Jusque-là nous avions eu presque tous assez de force pour retenir nos larmes ; mais en le voyant boire, et quand il eut bu, nous n’en fûmes plus les maîtres. Moi-même, j’eus beau me contraindre ; mes larmes s’échappèrent à flots ; alors je me voilai la tête et je pleurai sur moi-même ; car ce n’était pas son malheur, mais le mien que je déplorais, en songeant de quel ami j’étais privé. Avant moi déjà, Criton n’avait pu contenir ses larmes et il s’était levé de sa place. Pour Apollodore, qui déjà auparavant n’avait pas un instant cessé de pleurer, il se mit alors à hurler et ses pleurs et ses plaintes fendirent le cœur à tous les assistants, excepté Socrate lui-même. “ Que faites-vous là, s’écria-t-il, étranges amis ? Si j’ai renvoyé les femmes, c’était surtout pour éviter ces lamentations déplacées ; car j’ai toujours entendu dire qu’il fallait mourir sur des paroles de bon augure. Soyez donc calmes et fermes. ” En entendant ces reproches, nous rougîmes et nous retînmes de pleurer.
Quant à lui, après avoir marché, il dit que ses jambes s’alourdissaient et il se coucha sur le dos, comme l’homme le lui avait recommandé. Celui qui lui avait donné le poison, le tâtant de la main, examinait de temps à autre ses pieds et ses jambes ; ensuite, lui ayant fortement pincé le pied, il lui demanda s’il sentait quelque chose. Socrate répondit que non. Il lui pinça ensuite le bas des jambes et, portant les mains plus haut, il nous faisait voir ainsi que le corps se glaçait et se raidissait. Et le touchant encore, il déclara que, quand le froid aurait gagné le cœur, Socrate s’en irait.
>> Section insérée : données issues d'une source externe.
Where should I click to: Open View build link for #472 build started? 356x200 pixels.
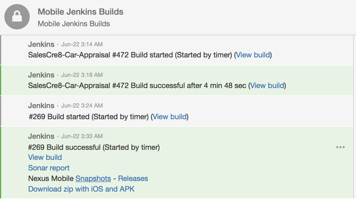[253, 55]
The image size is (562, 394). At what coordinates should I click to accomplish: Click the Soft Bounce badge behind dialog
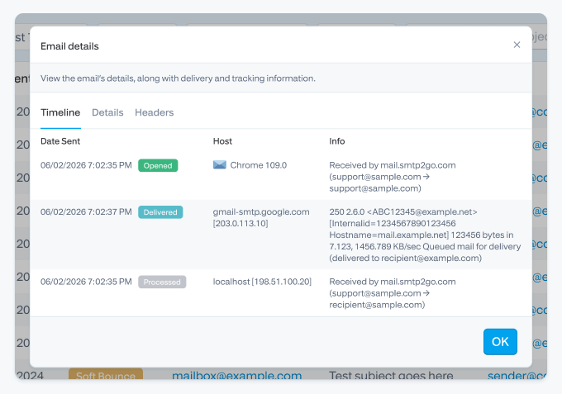[106, 373]
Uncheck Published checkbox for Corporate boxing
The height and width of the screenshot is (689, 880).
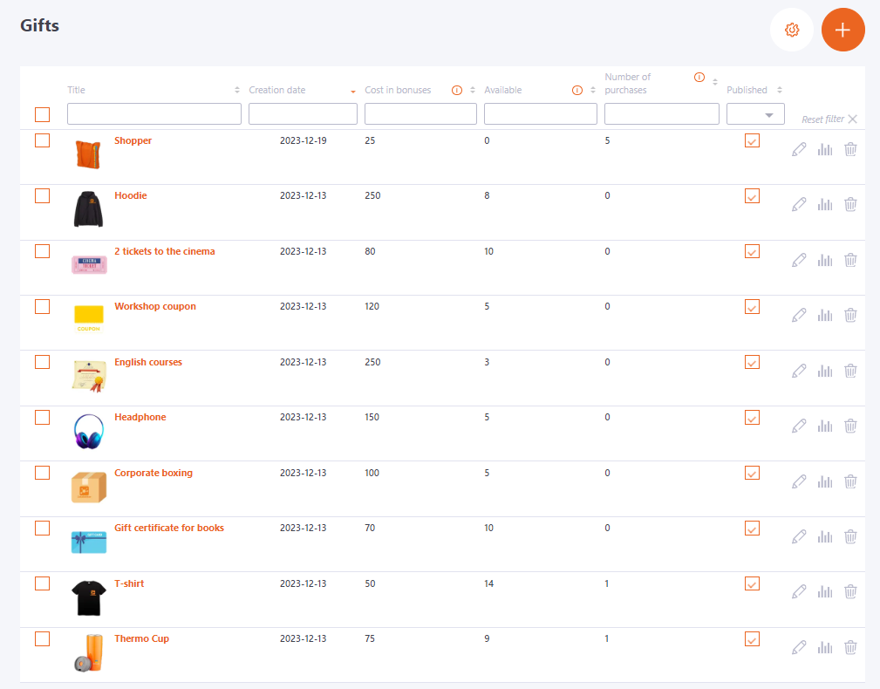point(752,473)
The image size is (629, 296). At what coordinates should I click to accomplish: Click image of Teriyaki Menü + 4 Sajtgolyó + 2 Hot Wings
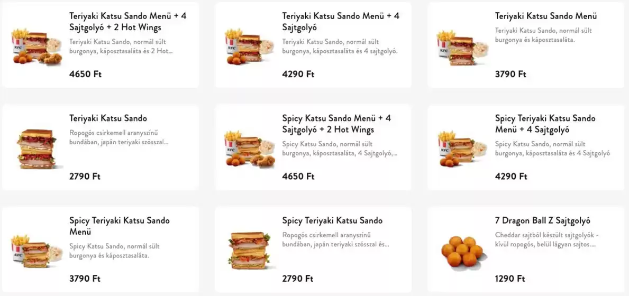pyautogui.click(x=36, y=47)
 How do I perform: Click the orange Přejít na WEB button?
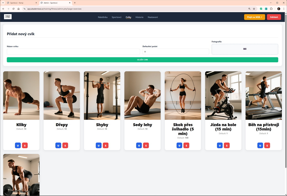click(254, 17)
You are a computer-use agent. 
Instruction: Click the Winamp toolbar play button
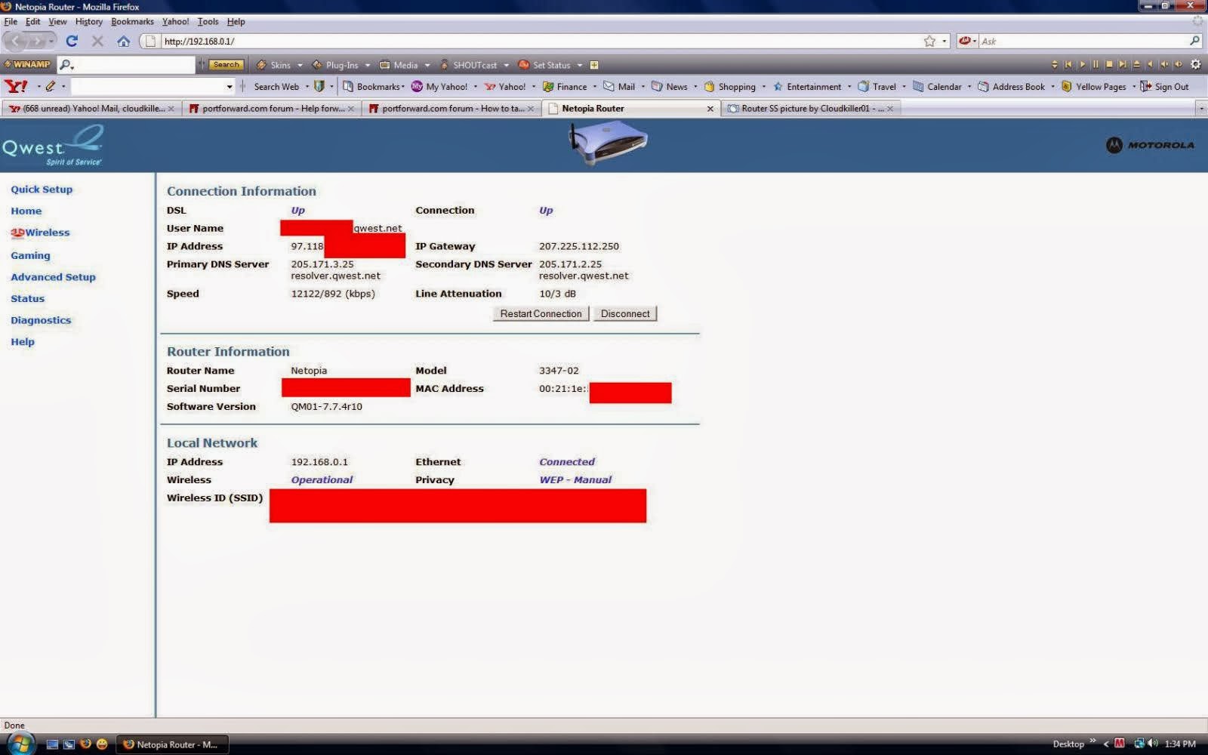[x=1082, y=65]
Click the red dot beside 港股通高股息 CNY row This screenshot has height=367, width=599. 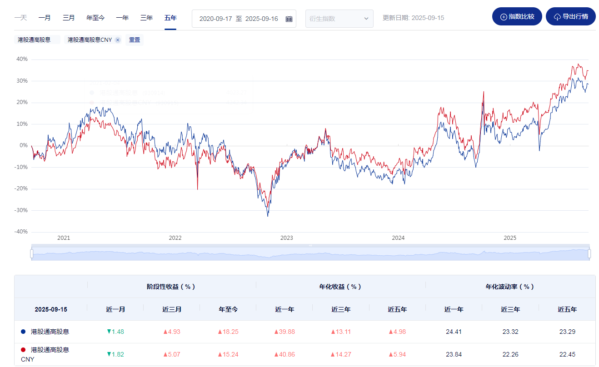point(23,350)
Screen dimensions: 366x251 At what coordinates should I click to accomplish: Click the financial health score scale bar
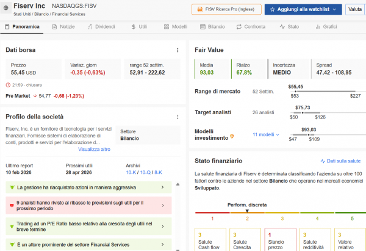point(273,212)
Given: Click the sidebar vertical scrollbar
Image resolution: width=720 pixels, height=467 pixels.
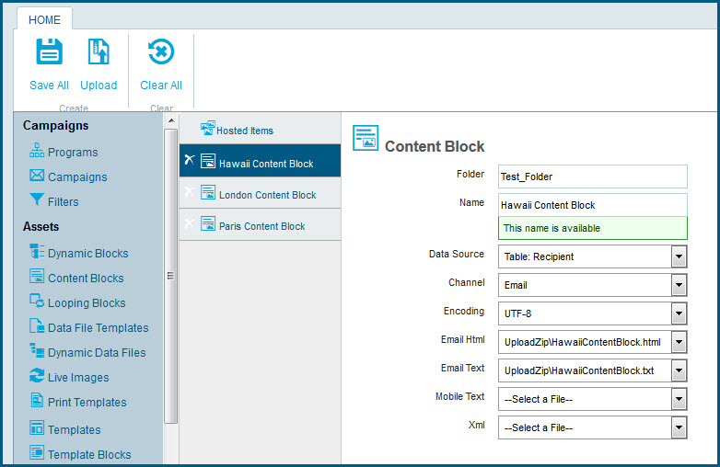Looking at the screenshot, I should (170, 276).
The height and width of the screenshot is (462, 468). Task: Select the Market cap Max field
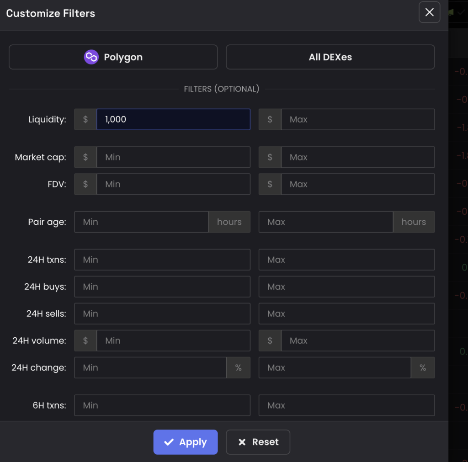click(x=357, y=157)

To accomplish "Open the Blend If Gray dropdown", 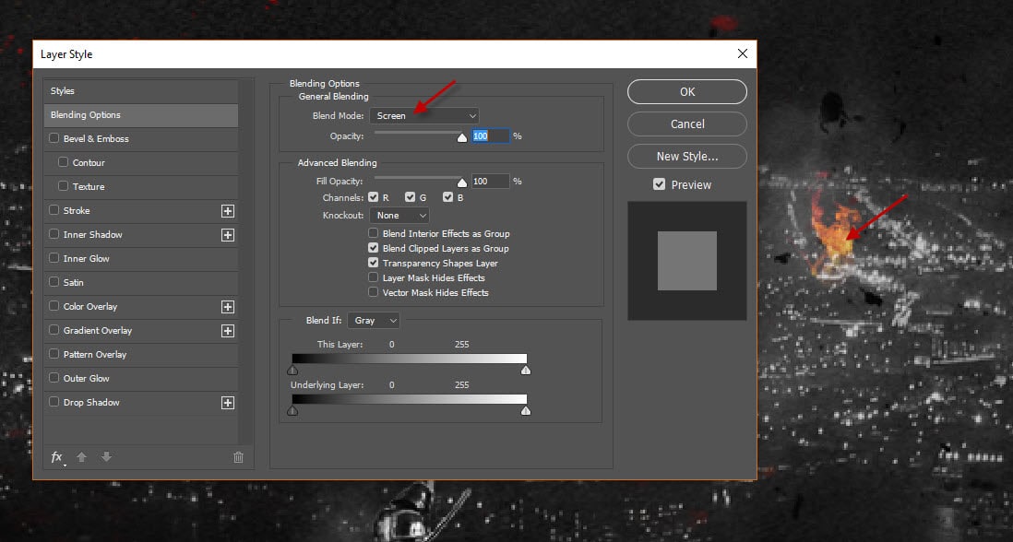I will pyautogui.click(x=374, y=320).
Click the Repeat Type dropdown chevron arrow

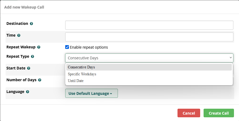pyautogui.click(x=230, y=58)
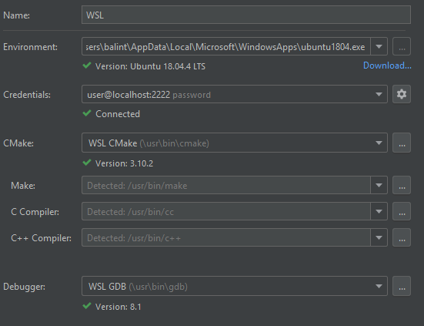The image size is (424, 326).
Task: Browse for C Compiler with ellipsis button
Action: [402, 211]
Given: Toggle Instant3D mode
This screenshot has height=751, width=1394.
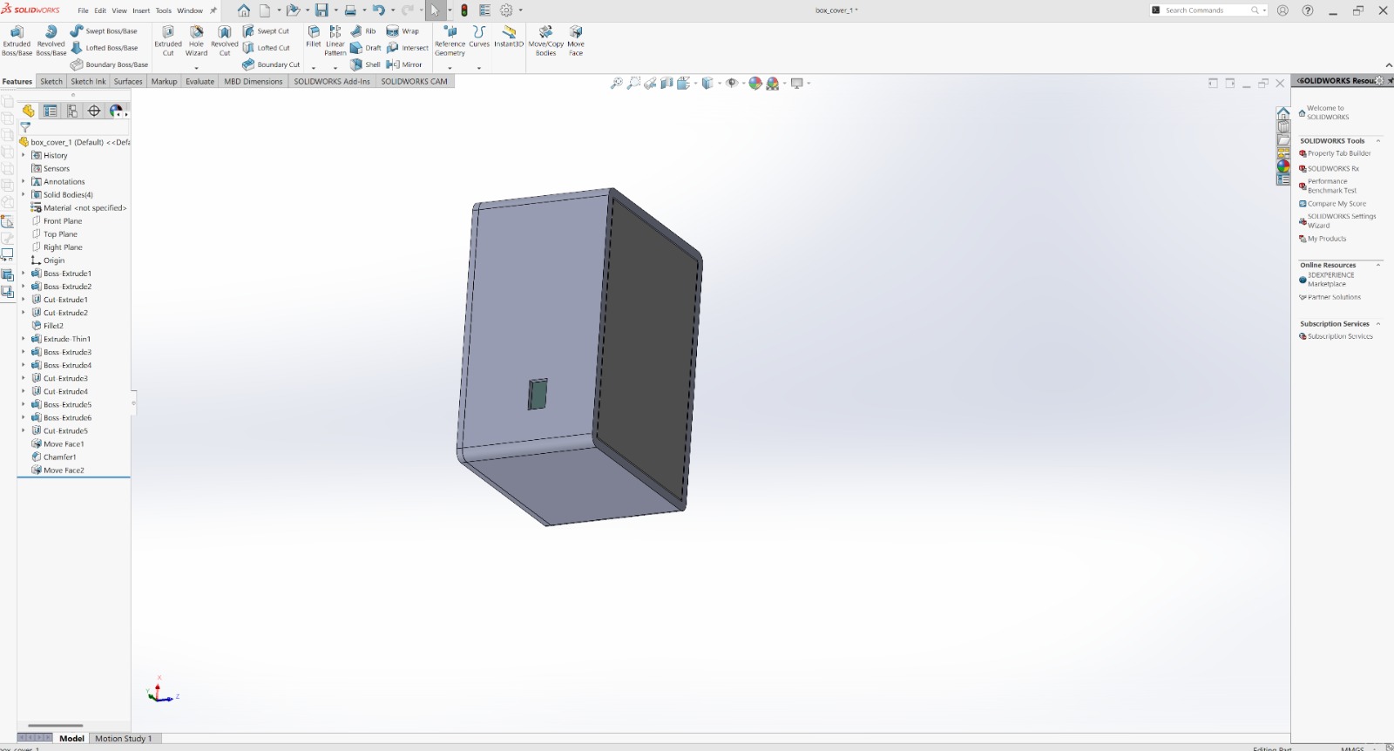Looking at the screenshot, I should coord(509,36).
Déjà, la région du bas-ventre était à peu près refroidie, lorsque, levant son voile, car il s’était voilé la tête, Socrate dit, et ce fut sa dernière parole : “ Criton, nous devons un coq à Asclépios ; {b} payez-le, ne l’oubliez pas. – Oui, ce sera fait, dit Criton, mais vois si tu as quelque autre chose à nous dire. ” À cette question il ne répondit plus ; mais quelques instants après il eut un sursaut. L’homme le découvrit : il avait les yeux fixes. En voyant cela, Criton lui ferma la bouche et les yeux. »
- Philosophe athénien, ami d’enfance de Socrate.
- V. note [12], lettre 698.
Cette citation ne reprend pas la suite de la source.